→ Exercise
Write out the data word for word, taking care that no picture is carried over.

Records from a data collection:

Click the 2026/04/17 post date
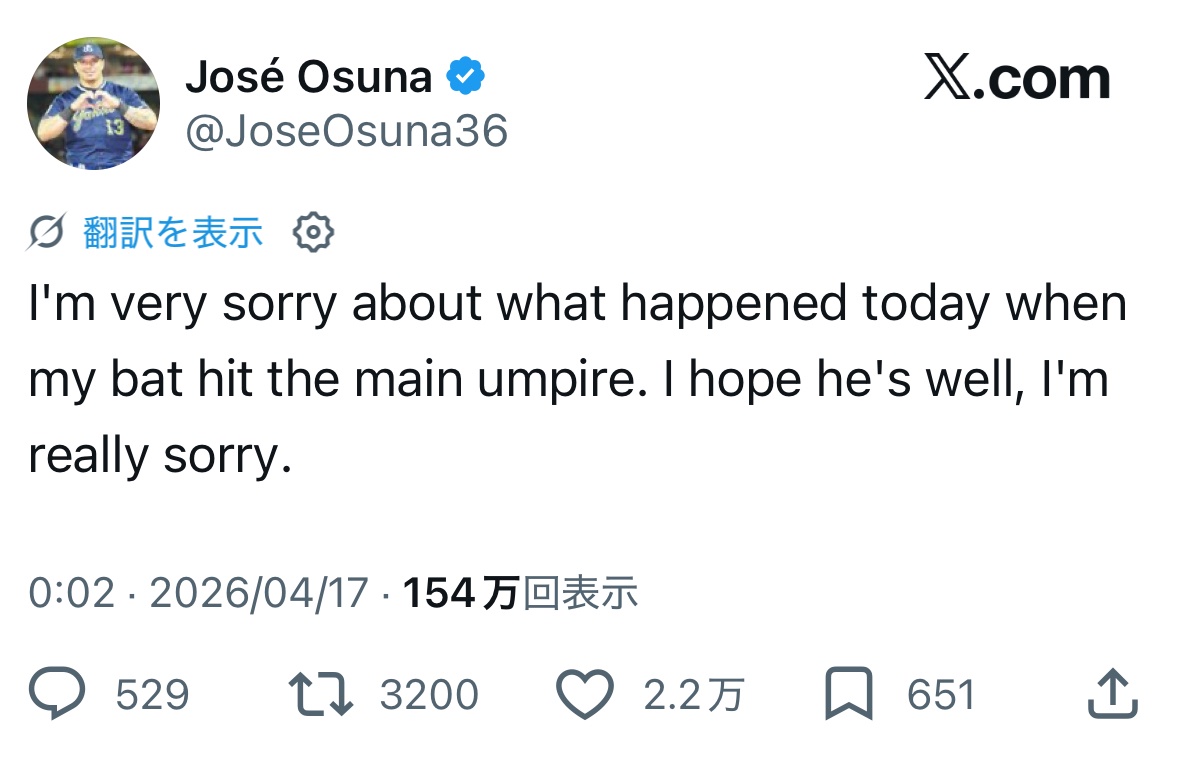pyautogui.click(x=259, y=593)
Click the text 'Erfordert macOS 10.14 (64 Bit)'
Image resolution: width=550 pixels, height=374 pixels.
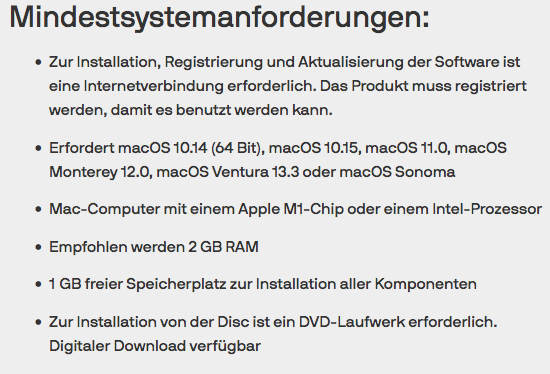(156, 148)

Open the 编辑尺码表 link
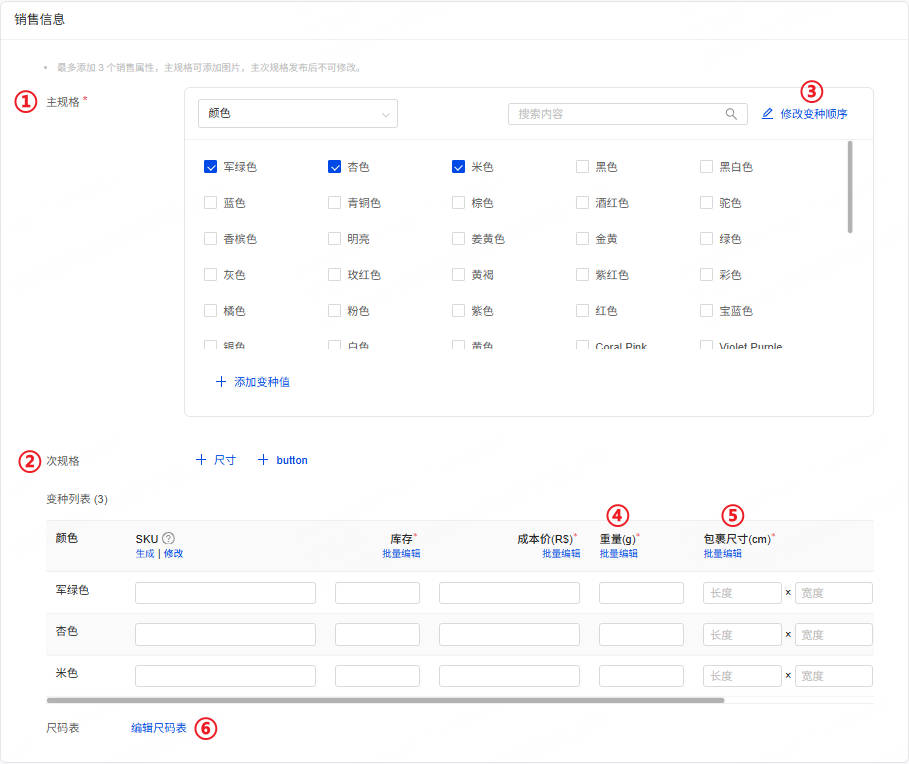click(x=158, y=728)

→ Answer below
Click the 2026/04/17 post date
pyautogui.click(x=259, y=593)
Click the text 'Erfordert macOS 10.14 (64 Bit)'
Image resolution: width=550 pixels, height=374 pixels.
(156, 148)

Open the 编辑尺码表 link
click(x=158, y=728)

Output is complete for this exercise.